How to use SEO & social media for PR

How to use SEO & social media for PR

27x more people visit Facebook than NYTimes.com. So why are you still killing yourself trying to get that mention?

You work in PR. So how much of your job is media relations? Half? All of it? 80%?

In far too many companies, labor is divided thusly: PR does the media relations, marketing runs social and creates “content”, the digital team wrangles together some SEO for the website and obligatory expert “academy”. And if you’re lucky, you’ll all occasionally run into one another at the company Christmas do and quietly judge how easy the other teams so clearly have it.

But if you want to run effective PR in 2024, those arbitrary divisions are no longer sustainable. Every part of it touches everything else, and at the end of the day, it all falls beneath the umbrella of public relations.

I say 2024, but this trend has been a long time coming, even if it’s only a handful of companies that recognize it.

Because while traditional media isn’t dead, it is losing influence at pace.

Let me show you what I mean.

Media traffic vs social media PR

[browser]Stats from SimilarWeb show that in the past 3 months alone Twitter has had 10x the visitors as NYT. And we’re not even going to talk about Facebook.
Stats from SimilarWeb show that in the past 3 months alone Twitter has had 10x the visitors as NYT. And we’re not even going to talk about Facebook.

It’s clear that reach is no longer the exclusive purview of big-name media outlets. No, now the algorithms behind Big Tech control that.

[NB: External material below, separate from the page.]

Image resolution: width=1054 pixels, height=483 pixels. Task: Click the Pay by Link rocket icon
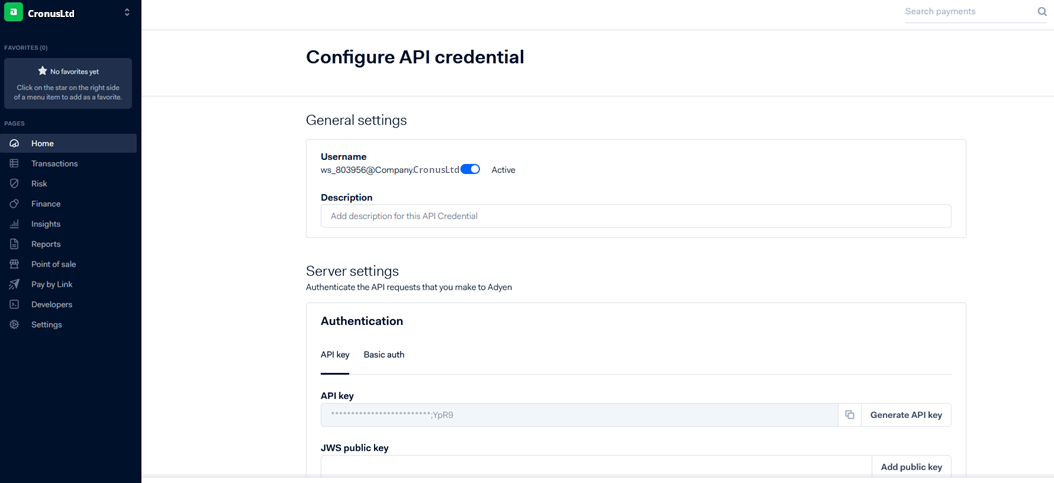pos(14,284)
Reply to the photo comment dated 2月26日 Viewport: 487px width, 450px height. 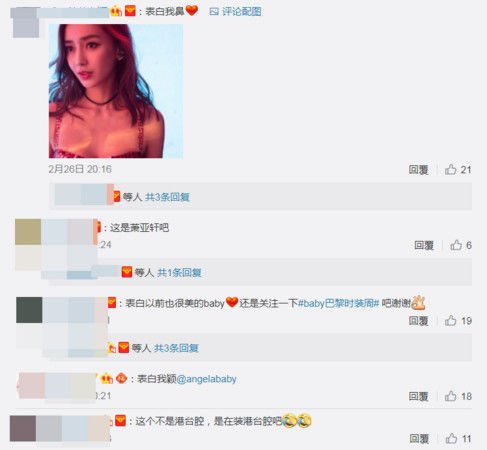[x=418, y=170]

And yes, you can argue that the audiences are different, that people use these sites differently. Nobody’s posting photos of their awesome carbonara recipe on NYT (no matter how many times I submit it). But that doesn’t change the fact that this is where people are spending massive amounts of their time.

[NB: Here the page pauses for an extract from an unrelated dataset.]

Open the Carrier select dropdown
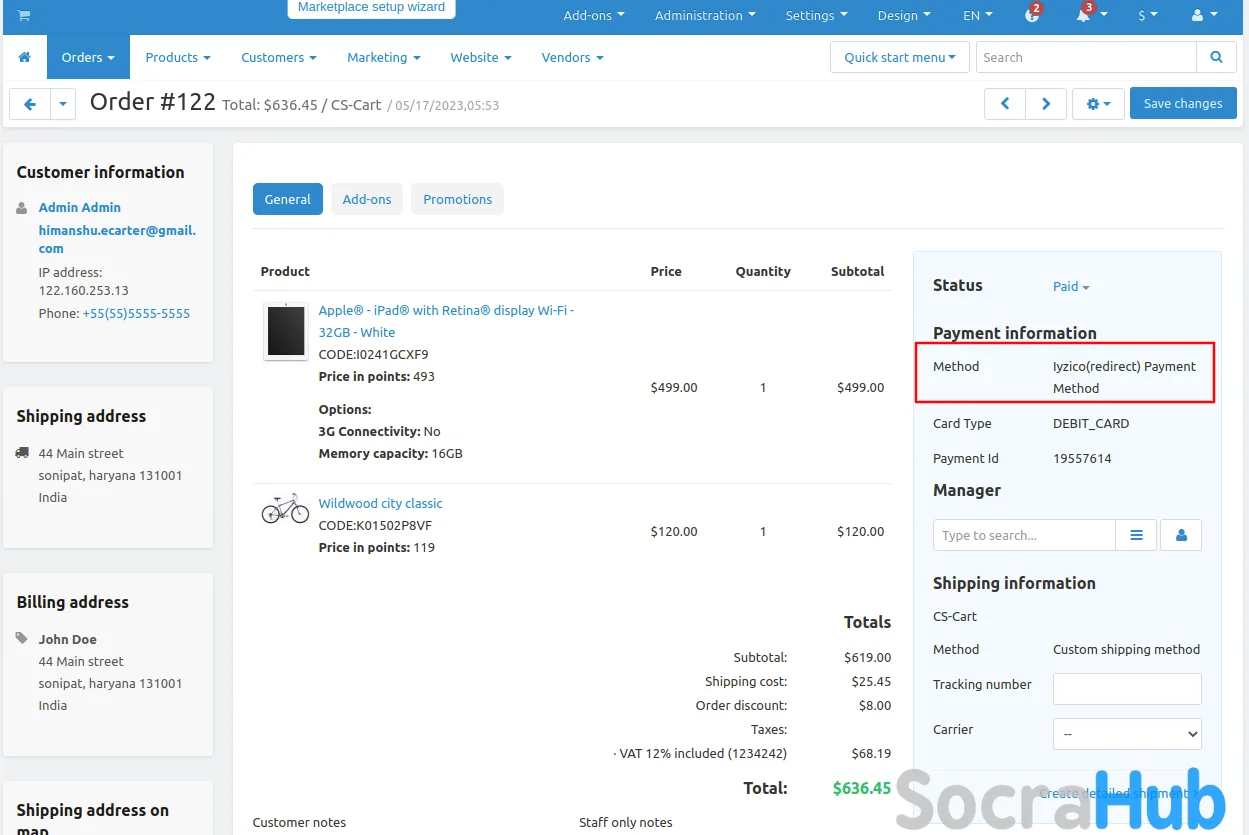Viewport: 1249px width, 835px height. tap(1127, 734)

So yes, social is important for maximising PR reach in general.

But that goes one-hundred fold for consumer products.

Let’s try an example based on a recently released product.

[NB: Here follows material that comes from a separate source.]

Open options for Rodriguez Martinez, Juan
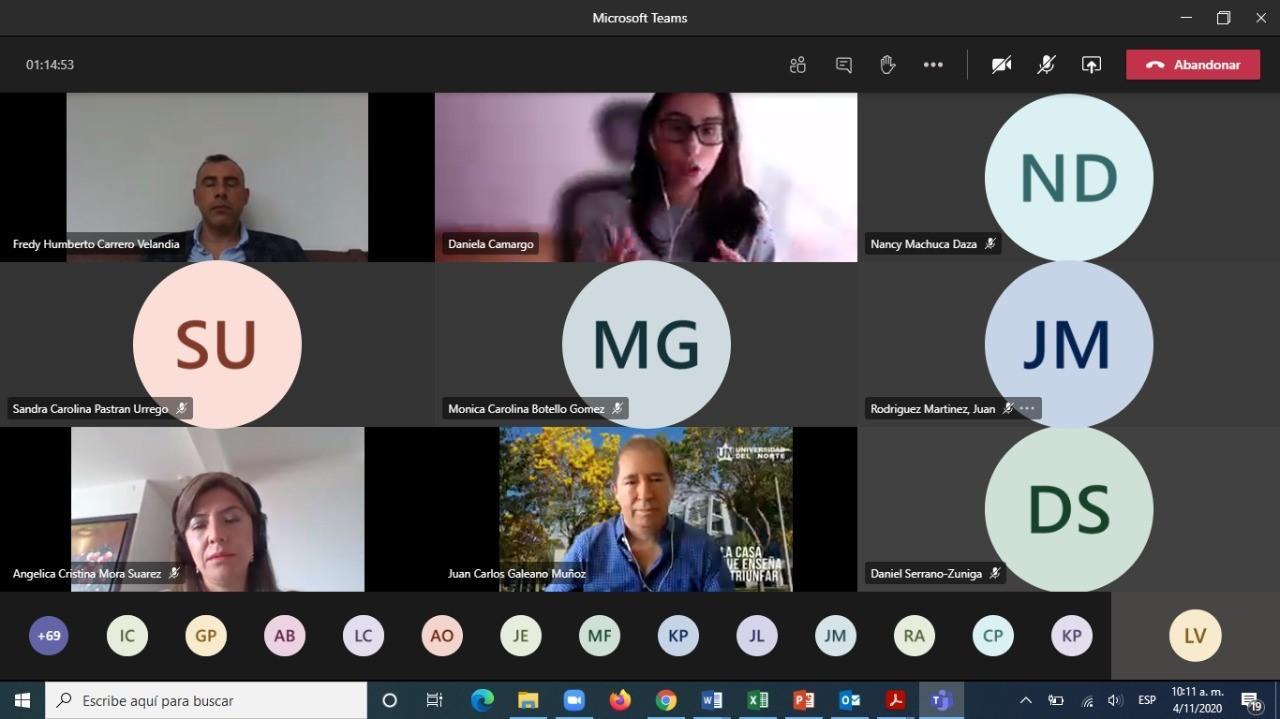The height and width of the screenshot is (719, 1280). coord(1027,408)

Try opening a browser in incognito and googling your brand’s last product release or, for example, “Drybar The Roller Club”.

After the inescapable sponsored posts at the very head of the results, you get branded entries (i.e. those from drybar.com) followed immediately by some YouTube links, the top of which is an influencer review.

After that, there are more branded results as well as Instagram and Twitter way before you get to the other distributor results.

So not only are people who are already on Twitter and Instagram and YouTube more likely to stumble upon your new curlers, those who literally google your product name are likely to end up directed to those platforms as well.

But you’ll notice that a lot of those results point directly to the Drybar website, which is to be expected with a brand search.

What if the person doing the searching doesn’t know that you exist? What if they just have a problem (depressingly un-curly hair) and are looking for an effective solution?

That’s where PR SEO comes in.

How PR SEO boosts distribution

Let’s run another incognito search, this time for “best hot hair rollers”.

This is where you’ll get all the articles ranking for that term, as well as review aggregator sites (and yup, more YouTube influencers).

The Drybar rollers, despite being a hot new release, don’t get a sniff of a mention.

So, here’s what you can do:

  1. Get in touch with some of the writers and editors of the articles listed and give them a good pitch
  2. Use your own (or the brand’s) website to publish your own listicle of best-of rollers
  3. Optimize your press release for search engines and publish it on your online newsroom

And those are not exclusive – you can absolutely do all of the above, all at the same time.

This is also why you’ll hear me go on about how much opportunity there is in positioning your online newsroom at the centre of your distribution strategy.

Whenever I speak with a client and we go through their newsroom analytics, it’s almost always the case that more people arrive at their newsroom through organic Google results than via their emails. And it’s not by a small margin either – pretty regularly, organic search traffic beats direct email 5:1. Which isn’t surprising, given that emails go out once to a select number of people, which webpages stay up in perpetuity and are open to literally everyone.

Oh, and if you think the b) option wouldn’t work because, of course, any content a brand publishes will favor its own products, I will reassure you it does – that’s why we publish articles like this one, which definitely does list Prezly and, at the time of writing, ranks #4 when you google “best tools for PR”:

26 Best Digital PR Tools (incl. Monitoring) for 2024
26 Best Digital PR Tools (incl. Monitoring) for 2024

Updated January 2024 | A list of tools that every PR professional should know about

All of this to say, in the digital age of PR, it pays to include social media and owned content (optimized for SEO) within your PR strategy.

I'm not saying stop your media relations efforts by any means, those efforts still matter. But ask those same media contacts where they source their news from, and see how often they mention social media and google in one sentence.